Key Performance Indicators (KPIs)

You need to know and understand the following numbers to manage the revenue of your hospitality property.

  • Occupancy Rate
  • Average Daily Rate (ADR)
  • Revenue Per Available Room (RevPar)
  • Total Revenue/Rooms Sold


Occupancy Rate 

This is one of the easiest metrics you can check.

It is the percentage of occupied rooms compared to total rooms over a certain period of time.


Occupancy = Rooms Occupied / Rooms Available


Knowing these numbers will help you create the foundation of your revenue management strategy.


Revenue Per Available Room (RevPar)

RevPar is an operation metric which is analysed by multiplying hospitality properties average daily room rate by its occupancy rate.

You can also analyse RevPar by dividing a hospitality properties revenue by the number of rooms (or beds) it has over a desired period of time.


RevPar = Total Room Revenue / Rooms Available


RevPar only uses room revenue and does not include other revenue streams such as upgrades, spas, restaurant revenue, etc. You can use this analysis to compare performance to other properties, but it could fluctuate greatly by property type.



Average Daily Rate (ADR): 

ADR calculates the average price paid per room and helps you determine how much money was brought in per room. You calculate ADR by taking the Room Revenue and dividing it by the number of paid rooms occupied.


ADR = Room Revenue / Paid Rooms Occupied


ADR only considers the rooms that were sold – does not include vacant rooms.



Other Important Metrics:

There are other important metrics you need to consider when you create reports.


They include:

  • total rooms sold
  • total revenue
  • revenue divided by category (i.e. rooms. restaurant, spa, etc.)



How to Play Like the Big Boys



How to approach revenue management

  • Take a Long-Term Approach
  • Use Market Information
  • Analyses



One of the major differences between large-branded hospitality property and smaller independent properties is forecasting.

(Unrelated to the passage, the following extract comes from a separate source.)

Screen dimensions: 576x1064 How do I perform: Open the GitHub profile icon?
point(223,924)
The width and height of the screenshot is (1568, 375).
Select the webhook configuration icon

Quite often, an independent property owner will look at the current month’s revenue & forecast and might decisions that will affect the entire year. A larger or branded hospitality property will take a look at how the current day and month play into the season, quarter, and year.

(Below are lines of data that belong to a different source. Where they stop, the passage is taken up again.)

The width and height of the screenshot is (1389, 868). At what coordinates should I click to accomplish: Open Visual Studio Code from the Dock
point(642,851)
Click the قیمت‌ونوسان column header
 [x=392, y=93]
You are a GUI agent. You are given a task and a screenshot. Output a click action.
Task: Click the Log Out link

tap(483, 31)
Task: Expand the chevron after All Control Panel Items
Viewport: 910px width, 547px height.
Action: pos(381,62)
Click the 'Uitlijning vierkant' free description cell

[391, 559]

Even though smaller independent hospitality properties do not have the same resources as larger properties, there are a few things you can do.



Take a Long-Term Approach

When you only look at your revenue strategy on a monthly, your property could be leaving money on the table. Larger properties generally look at revenue and rates by quarters and seasons, rather than by months. When you take a more long-term approach to rates and revenue, you can more correctly react to current market conditions.


For example, if you’re in the high season and bookings are soft, you have an idea what you need to make up in the following months. Or, if your next month’s bookings are higher than expected, you can raise rates to make up for this month’s lost revenues.


If you handle your rates and revenue monthly, you are more likely to make thoughtless reactions. This means you might make needless changes that could end up costing you more than your current situation.


For example, if your current bookings are too soft, your first reaction might be to reduce rates to increase demand. But, if you take the whole season into consideration, you might realise that you last month performance was pretty good and you need not worry about fewer bookings at regular prices. More guests on your property don’t always mean more revenue generated.


This is why your ADR is so important.


You can lower your rates and generate more demand, but you have to make sure your revenues and profit are still higher.


The thing to remember here is that you should be looking at your rate and revenue targets by quarter or season instead of monthly. Every property is different, so there is no definitive forecast structure that makes sense for every property.



Use Market Information

Large branded hospitality properties have the benefit of knowledge. They have the resources to purchase market reports that include information about rates, availability, and projected demand.


If you don’t have the resources to buy your own market research reports because they are expensive, you can also check your local tourism websites and offices for up-to-date information. Tourism offices often publicly release information on demand forecasts, upcoming events, and other information that could be useful while planning out demand that influences rates.


You want to make yourself aware of market trends as well as local travel trends to have the most success. Knowledge is power and you want to prepare yourself as much as possible.



Write Analyses

Large branded hospitality properties write analyses every month that report on how rates and revenue performed.


This could be very time consuming for any hospitality property owner, so you might want to consider just analysing those months where you don’t meet your goals.  This is important because it means that you did not correctly read the market.


Detailed reports containing how and why you missed your goals will help you prevent those mistakes in the future.


Analyses are particularly helpful for the same season next year when market trends tend to copy each other. Without analyses, you might not remember exactly what happened a full year earlier.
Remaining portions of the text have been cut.